"If you want a flat memory space you have to guarantee an access to any memory address in less than X cycles otherwise you have a NUMA architecture[1]"
There is nothing wrong with NUMA (well, ccNUMA, but today that's a given). Even a simple modern two socket server is a NUMA machine.
Anyways, as I've commented elsewhere, I'm not arguing that shared memory is practical today on a large HPC cluser.
> Anyways, as I've commented elsewhere, I'm not arguing that shared memory is practical today on a large HPC cluser.
I think the point that was being made was that it'll never be practical purely for physical reasons. Any physical separation means that light takes a certain amount of time to travel and no known law of physics will let you circumvent that... A distance of a foot will always incur a latency of ~1ns (at best), so our models must account for latency. (At some point -- it's not obvious that we've reached the end of how compact a computer can be, but there is a limit where you just end up with a tiny black hole instead of computer.)
I don't get it, our models have been accounting for latency for the last 30 years at least.

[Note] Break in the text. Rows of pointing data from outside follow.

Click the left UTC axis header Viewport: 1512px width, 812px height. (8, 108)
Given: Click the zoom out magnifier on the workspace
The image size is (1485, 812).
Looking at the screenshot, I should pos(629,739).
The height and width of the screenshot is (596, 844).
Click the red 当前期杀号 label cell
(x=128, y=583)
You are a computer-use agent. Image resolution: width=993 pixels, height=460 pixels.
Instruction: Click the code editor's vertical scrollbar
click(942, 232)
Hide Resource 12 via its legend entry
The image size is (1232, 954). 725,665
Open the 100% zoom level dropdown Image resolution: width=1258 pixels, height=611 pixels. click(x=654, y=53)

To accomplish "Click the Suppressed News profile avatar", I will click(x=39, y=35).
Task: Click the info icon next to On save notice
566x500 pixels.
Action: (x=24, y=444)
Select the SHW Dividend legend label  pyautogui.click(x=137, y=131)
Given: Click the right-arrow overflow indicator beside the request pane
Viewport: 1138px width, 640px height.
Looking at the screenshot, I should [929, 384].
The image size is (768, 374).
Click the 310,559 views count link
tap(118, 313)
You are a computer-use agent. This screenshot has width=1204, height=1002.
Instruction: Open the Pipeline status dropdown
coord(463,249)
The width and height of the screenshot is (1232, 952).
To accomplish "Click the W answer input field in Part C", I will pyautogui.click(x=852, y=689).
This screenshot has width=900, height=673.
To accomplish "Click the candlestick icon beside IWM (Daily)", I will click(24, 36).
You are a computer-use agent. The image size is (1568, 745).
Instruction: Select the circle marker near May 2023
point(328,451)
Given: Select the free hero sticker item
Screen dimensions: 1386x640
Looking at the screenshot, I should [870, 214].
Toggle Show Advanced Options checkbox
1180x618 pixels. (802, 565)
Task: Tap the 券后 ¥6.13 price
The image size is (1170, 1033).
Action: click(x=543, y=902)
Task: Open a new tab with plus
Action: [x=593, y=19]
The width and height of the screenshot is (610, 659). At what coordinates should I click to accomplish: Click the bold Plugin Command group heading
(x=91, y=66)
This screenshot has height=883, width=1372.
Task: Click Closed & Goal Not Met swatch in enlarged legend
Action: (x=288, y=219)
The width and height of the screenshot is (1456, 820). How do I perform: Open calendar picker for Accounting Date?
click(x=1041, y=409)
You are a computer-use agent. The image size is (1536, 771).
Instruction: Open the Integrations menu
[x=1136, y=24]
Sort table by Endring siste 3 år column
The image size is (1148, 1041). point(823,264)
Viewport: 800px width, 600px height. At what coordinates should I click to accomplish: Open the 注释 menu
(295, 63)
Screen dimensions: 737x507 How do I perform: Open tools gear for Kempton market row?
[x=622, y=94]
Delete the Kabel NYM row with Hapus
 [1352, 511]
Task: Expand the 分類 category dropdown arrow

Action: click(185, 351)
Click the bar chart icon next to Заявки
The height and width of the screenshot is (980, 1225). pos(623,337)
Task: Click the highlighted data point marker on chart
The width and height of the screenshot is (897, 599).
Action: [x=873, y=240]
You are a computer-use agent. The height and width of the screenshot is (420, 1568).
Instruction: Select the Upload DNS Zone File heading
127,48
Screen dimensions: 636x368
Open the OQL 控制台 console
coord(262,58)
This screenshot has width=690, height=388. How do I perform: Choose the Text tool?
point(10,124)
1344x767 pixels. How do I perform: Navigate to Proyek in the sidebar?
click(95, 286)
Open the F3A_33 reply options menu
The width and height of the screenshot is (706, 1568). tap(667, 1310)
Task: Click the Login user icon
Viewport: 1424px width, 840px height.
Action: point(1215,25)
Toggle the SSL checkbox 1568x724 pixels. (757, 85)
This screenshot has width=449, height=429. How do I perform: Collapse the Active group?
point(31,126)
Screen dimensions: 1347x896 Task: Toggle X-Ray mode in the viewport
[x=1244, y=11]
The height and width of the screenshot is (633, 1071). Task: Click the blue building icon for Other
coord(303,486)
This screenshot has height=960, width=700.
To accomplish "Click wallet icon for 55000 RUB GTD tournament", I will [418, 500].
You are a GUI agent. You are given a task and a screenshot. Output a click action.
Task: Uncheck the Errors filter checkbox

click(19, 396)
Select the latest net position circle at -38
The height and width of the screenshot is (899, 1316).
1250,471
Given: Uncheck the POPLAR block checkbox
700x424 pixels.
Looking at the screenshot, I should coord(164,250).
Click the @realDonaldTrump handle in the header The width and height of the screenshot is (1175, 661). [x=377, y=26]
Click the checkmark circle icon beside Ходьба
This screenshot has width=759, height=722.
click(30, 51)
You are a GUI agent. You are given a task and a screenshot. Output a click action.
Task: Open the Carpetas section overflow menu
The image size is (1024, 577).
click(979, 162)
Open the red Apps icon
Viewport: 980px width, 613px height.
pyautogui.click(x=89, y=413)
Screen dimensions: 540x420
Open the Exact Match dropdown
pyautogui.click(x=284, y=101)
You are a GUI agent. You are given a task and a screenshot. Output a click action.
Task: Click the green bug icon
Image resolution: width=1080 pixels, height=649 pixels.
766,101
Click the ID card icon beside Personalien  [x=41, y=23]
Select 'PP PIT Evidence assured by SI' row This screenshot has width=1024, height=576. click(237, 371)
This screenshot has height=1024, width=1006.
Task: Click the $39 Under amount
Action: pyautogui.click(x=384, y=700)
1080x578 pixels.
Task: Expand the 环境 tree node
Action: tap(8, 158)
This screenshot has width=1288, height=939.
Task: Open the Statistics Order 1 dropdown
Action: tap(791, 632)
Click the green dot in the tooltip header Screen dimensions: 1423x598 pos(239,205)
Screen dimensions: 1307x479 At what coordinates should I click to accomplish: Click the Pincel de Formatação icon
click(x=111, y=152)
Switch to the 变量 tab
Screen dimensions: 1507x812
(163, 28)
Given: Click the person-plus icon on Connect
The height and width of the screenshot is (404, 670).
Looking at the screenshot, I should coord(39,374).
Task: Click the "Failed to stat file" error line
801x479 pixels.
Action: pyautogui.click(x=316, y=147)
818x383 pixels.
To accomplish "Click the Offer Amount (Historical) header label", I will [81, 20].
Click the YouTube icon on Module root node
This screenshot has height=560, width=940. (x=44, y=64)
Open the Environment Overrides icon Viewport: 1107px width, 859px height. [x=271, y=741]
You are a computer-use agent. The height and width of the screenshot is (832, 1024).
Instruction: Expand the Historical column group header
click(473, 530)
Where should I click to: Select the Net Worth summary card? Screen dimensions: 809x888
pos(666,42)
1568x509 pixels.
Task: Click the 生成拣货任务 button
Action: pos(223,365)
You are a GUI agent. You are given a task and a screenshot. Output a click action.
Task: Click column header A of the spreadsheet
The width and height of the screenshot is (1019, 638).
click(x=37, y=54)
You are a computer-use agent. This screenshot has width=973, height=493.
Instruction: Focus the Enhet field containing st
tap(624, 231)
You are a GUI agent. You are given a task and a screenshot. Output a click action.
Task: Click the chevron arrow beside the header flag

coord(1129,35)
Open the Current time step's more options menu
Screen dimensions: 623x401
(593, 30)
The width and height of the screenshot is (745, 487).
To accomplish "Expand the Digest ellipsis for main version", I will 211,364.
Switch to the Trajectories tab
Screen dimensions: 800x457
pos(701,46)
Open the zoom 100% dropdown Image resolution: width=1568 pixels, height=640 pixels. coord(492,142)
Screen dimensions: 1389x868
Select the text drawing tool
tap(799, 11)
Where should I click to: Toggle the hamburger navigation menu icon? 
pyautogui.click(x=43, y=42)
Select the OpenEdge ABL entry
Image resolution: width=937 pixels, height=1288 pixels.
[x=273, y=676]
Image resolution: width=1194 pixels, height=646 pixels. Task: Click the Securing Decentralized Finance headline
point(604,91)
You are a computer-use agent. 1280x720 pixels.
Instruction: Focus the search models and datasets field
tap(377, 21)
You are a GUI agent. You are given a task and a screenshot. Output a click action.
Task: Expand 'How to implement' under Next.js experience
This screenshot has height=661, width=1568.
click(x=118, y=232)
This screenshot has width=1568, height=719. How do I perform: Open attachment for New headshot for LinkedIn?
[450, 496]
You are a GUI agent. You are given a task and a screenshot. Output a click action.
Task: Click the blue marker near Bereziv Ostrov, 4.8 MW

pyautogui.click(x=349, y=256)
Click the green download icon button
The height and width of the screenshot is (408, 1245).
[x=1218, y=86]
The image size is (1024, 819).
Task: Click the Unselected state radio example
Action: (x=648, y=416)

We routinely use three level of caches and higly out of order memory accesses for trying to make latency manageable.
Now it is possible that our best coherency protocols simply aren't effective at high latencies, but that doesn't mean we can't come up with something workable in the future. Is there any no-go theorem in the field?
There is nothing wrong with NUMA (well, ccNUMA, but today that's a given). Even a simple modern two socket server is a NUMA machine.
Anyways, as I've commented elsewhere, I'm not arguing that shared memory is practical today on a large HPC cluser.